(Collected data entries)

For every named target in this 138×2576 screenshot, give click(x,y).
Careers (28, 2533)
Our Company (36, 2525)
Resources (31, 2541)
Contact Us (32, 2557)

Work request » Your answer must be the full set of entries, copied exactly.

Output of the task »
For every named target in this 138×2576 screenshot, give click(x,y).
Careers (28, 2533)
Our Company (36, 2525)
Resources (31, 2541)
Contact Us (32, 2557)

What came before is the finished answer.